Start of Available data

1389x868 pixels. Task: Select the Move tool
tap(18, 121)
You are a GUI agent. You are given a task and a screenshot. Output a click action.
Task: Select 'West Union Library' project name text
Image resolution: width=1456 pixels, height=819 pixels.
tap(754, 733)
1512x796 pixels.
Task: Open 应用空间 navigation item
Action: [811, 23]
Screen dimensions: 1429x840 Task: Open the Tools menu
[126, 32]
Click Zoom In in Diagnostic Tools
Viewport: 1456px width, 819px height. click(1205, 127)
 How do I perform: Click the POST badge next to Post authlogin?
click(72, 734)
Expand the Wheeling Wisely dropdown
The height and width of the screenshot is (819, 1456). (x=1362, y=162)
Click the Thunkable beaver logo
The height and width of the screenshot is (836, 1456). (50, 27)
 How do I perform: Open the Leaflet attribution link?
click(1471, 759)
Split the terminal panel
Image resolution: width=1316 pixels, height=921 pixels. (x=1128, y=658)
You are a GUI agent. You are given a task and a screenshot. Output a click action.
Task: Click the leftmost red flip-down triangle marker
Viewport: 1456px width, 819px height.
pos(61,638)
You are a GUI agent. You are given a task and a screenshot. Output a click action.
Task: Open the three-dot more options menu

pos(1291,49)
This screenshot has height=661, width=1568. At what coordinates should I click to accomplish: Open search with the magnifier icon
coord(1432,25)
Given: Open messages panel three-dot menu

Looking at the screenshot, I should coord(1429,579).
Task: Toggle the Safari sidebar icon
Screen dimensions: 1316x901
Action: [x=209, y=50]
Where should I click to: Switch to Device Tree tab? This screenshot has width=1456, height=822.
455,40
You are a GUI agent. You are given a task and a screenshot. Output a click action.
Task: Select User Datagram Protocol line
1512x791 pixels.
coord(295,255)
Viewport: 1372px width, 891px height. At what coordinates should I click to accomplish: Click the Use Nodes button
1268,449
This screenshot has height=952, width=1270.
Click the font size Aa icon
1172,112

End of Available data

• **What this task involves**
From the data above, output every line exactly.

• **Solution**
1389x868 pixels. Task: Select the Move tool
tap(18, 121)
You are a GUI agent. You are given a task and a screenshot. Output a click action.
Task: Select 'West Union Library' project name text
Image resolution: width=1456 pixels, height=819 pixels.
tap(754, 733)
1512x796 pixels.
Task: Open 应用空间 navigation item
Action: [811, 23]
Screen dimensions: 1429x840 Task: Open the Tools menu
[126, 32]
Click Zoom In in Diagnostic Tools
Viewport: 1456px width, 819px height. click(1205, 127)
 How do I perform: Click the POST badge next to Post authlogin?
click(72, 734)
Expand the Wheeling Wisely dropdown
The height and width of the screenshot is (819, 1456). (x=1362, y=162)
Click the Thunkable beaver logo
The height and width of the screenshot is (836, 1456). (50, 27)
 How do I perform: Open the Leaflet attribution link?
click(1471, 759)
Split the terminal panel
Image resolution: width=1316 pixels, height=921 pixels. (x=1128, y=658)
You are a GUI agent. You are given a task and a screenshot. Output a click action.
Task: Click the leftmost red flip-down triangle marker
Viewport: 1456px width, 819px height.
pos(61,638)
You are a GUI agent. You are given a task and a screenshot. Output a click action.
Task: Open the three-dot more options menu

pos(1291,49)
This screenshot has height=661, width=1568. At what coordinates should I click to accomplish: Open search with the magnifier icon
coord(1432,25)
Given: Open messages panel three-dot menu

Looking at the screenshot, I should coord(1429,579).
Task: Toggle the Safari sidebar icon
Screen dimensions: 1316x901
Action: [x=209, y=50]
Where should I click to: Switch to Device Tree tab? This screenshot has width=1456, height=822.
455,40
You are a GUI agent. You are given a task and a screenshot. Output a click action.
Task: Select User Datagram Protocol line
1512x791 pixels.
coord(295,255)
Viewport: 1372px width, 891px height. At what coordinates should I click to accomplish: Click the Use Nodes button
1268,449
This screenshot has height=952, width=1270.
Click the font size Aa icon
1172,112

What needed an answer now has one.